_Exercise materials_:
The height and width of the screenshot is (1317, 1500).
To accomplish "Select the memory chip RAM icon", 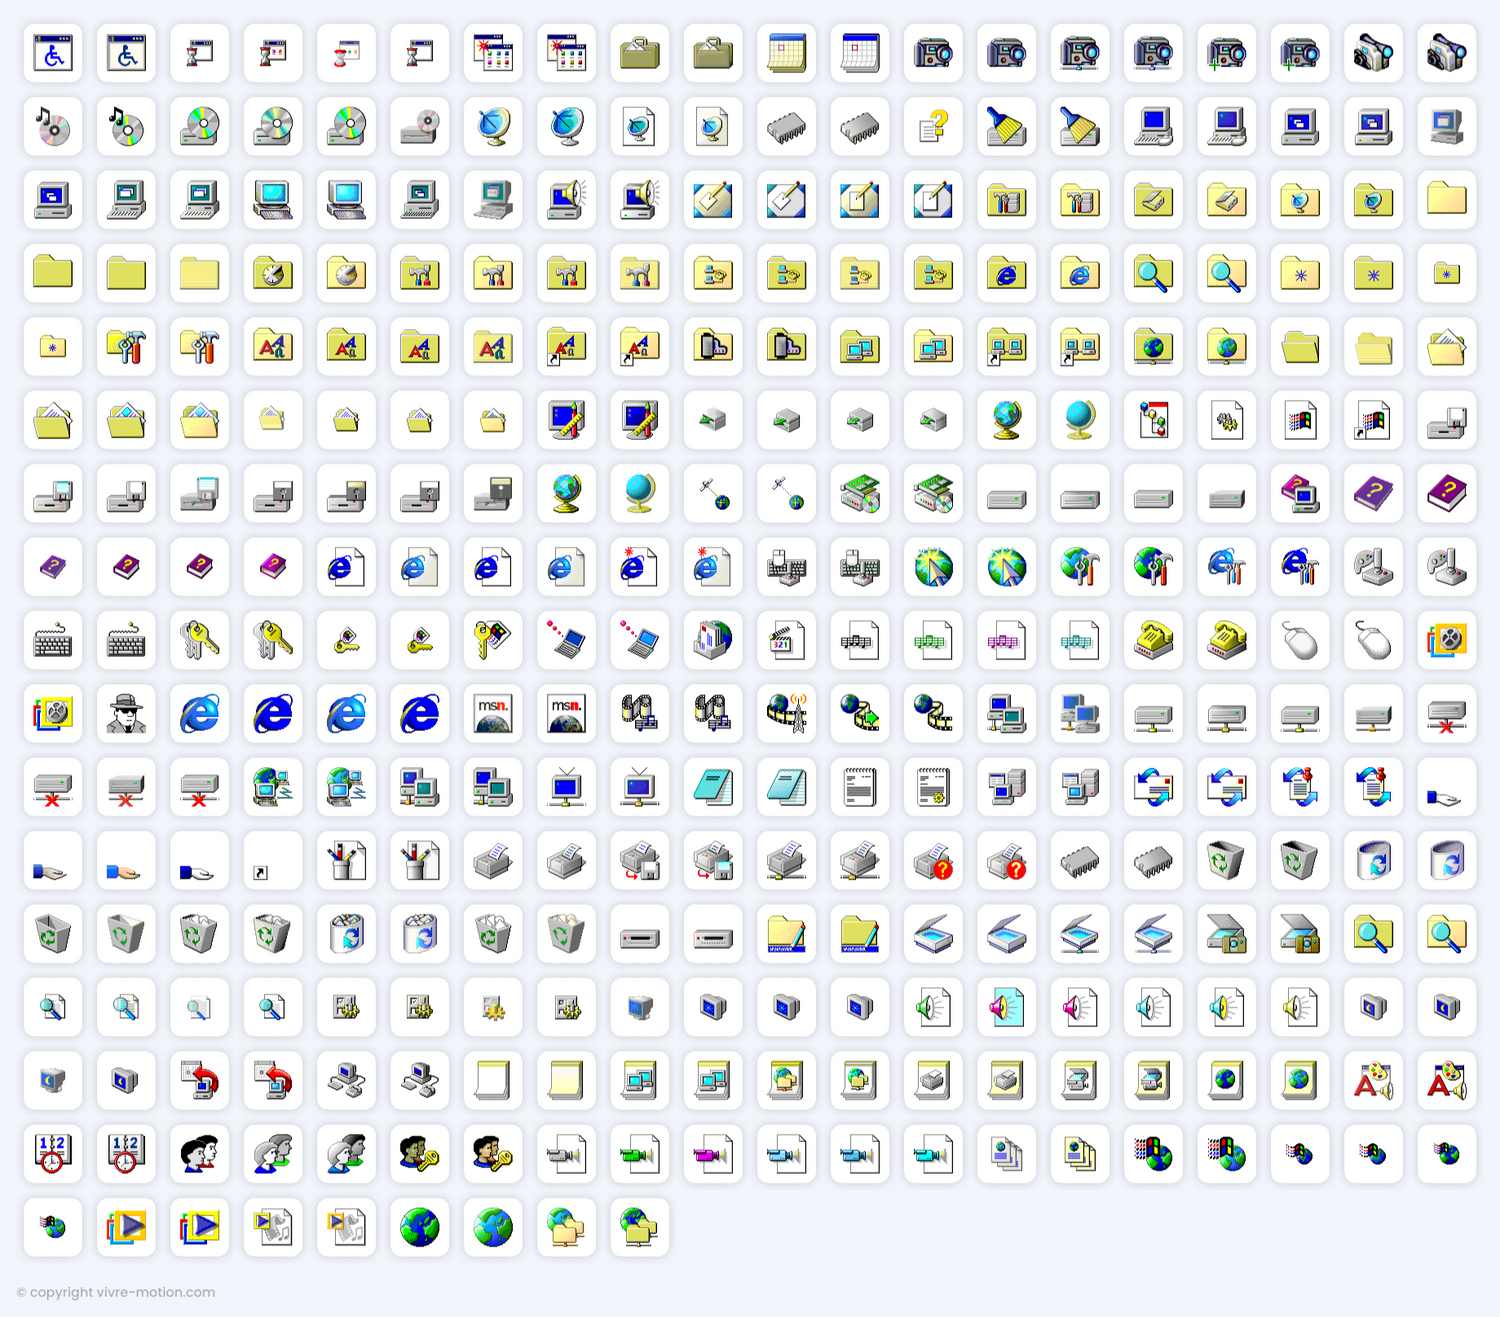I will [786, 127].
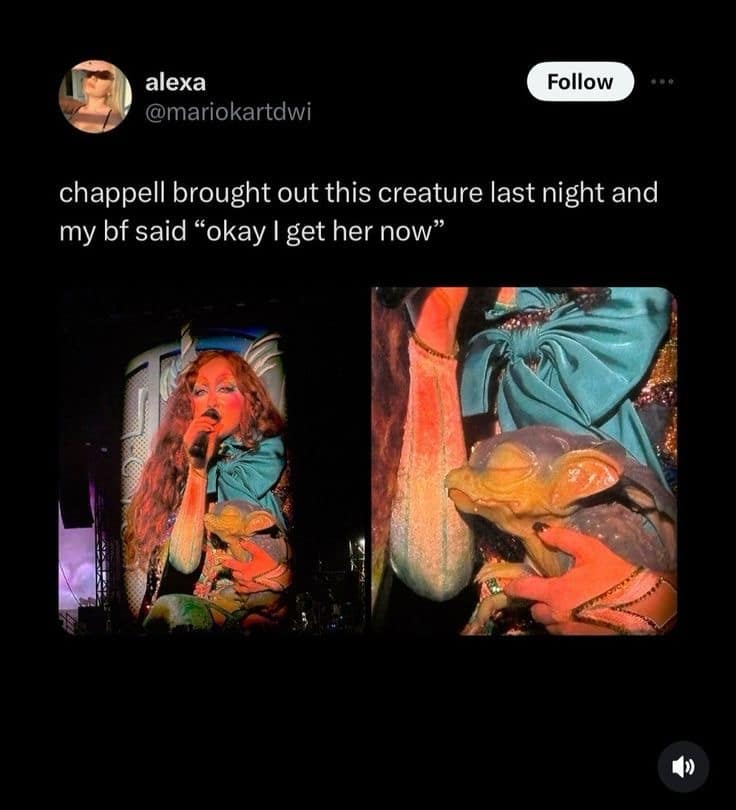Open the @mariokartdwi handle link
This screenshot has height=810, width=736.
coord(228,112)
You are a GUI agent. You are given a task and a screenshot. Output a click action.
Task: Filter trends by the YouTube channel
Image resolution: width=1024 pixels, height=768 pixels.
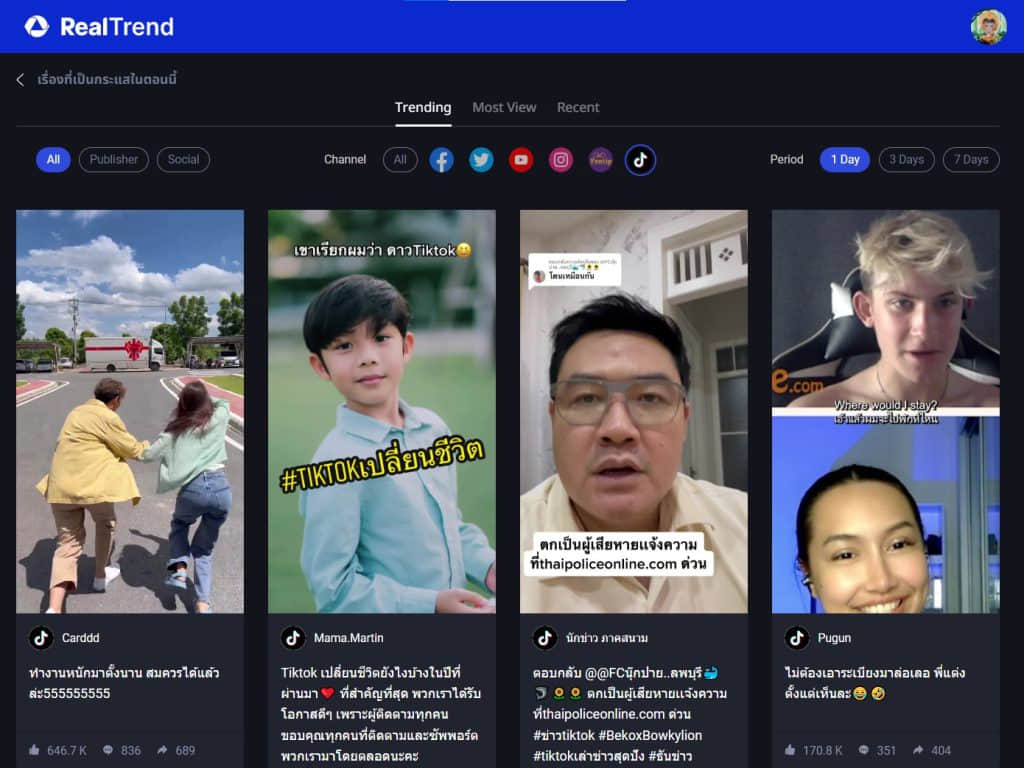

_What you have to do_:
Your copy should consist only of the lines from the line holding "You are a GUI" through the final line of the listing above, both included, with all pictures omitted.

_Answer to the problem_:
You are a GUI agent. You are given a task and a screenshot. Output a click action.
Task: Filter trends by the YouTube channel
Image resolution: width=1024 pixels, height=768 pixels.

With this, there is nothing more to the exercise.